### Input records
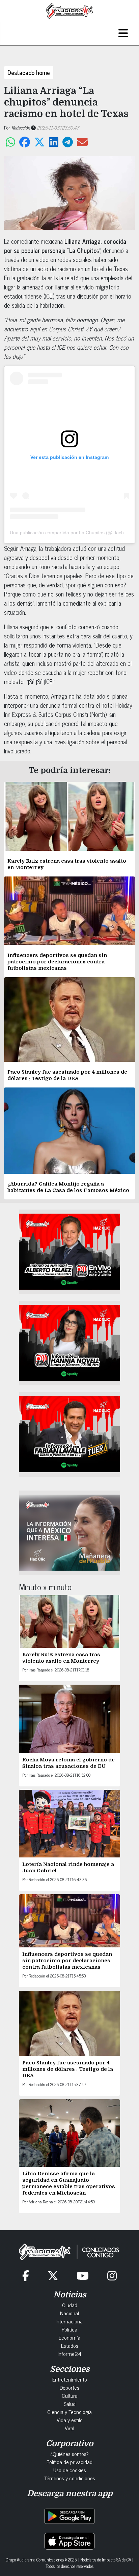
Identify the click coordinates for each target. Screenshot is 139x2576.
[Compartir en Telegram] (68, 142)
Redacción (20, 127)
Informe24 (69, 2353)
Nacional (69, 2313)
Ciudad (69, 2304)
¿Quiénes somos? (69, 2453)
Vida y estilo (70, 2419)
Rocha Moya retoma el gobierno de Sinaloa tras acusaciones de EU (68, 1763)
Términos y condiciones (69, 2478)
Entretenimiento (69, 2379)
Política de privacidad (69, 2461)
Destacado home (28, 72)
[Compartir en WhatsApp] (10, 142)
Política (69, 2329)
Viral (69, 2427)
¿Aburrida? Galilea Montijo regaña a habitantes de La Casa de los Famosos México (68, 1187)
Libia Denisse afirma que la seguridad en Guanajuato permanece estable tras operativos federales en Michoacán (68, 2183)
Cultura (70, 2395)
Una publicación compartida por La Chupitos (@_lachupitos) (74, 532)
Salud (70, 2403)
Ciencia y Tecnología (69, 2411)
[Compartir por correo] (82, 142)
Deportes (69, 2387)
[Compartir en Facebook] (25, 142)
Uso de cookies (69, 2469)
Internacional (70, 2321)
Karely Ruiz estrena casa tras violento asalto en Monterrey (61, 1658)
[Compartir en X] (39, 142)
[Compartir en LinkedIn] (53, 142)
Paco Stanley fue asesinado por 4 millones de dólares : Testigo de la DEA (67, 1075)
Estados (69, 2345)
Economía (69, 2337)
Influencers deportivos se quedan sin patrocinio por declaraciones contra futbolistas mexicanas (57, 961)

### Work request
Starting with the first line of the data, transcribe every line exactly through the one containing "Vida y estilo (70, 2419)". No pictures go in.

### Solved problem
Identify the click coordinates for each target. Screenshot is 139x2576.
[Compartir en Telegram] (68, 142)
Redacción (20, 127)
Informe24 (69, 2353)
Nacional (69, 2313)
Ciudad (69, 2304)
¿Quiénes somos? (69, 2453)
Vida y estilo (70, 2419)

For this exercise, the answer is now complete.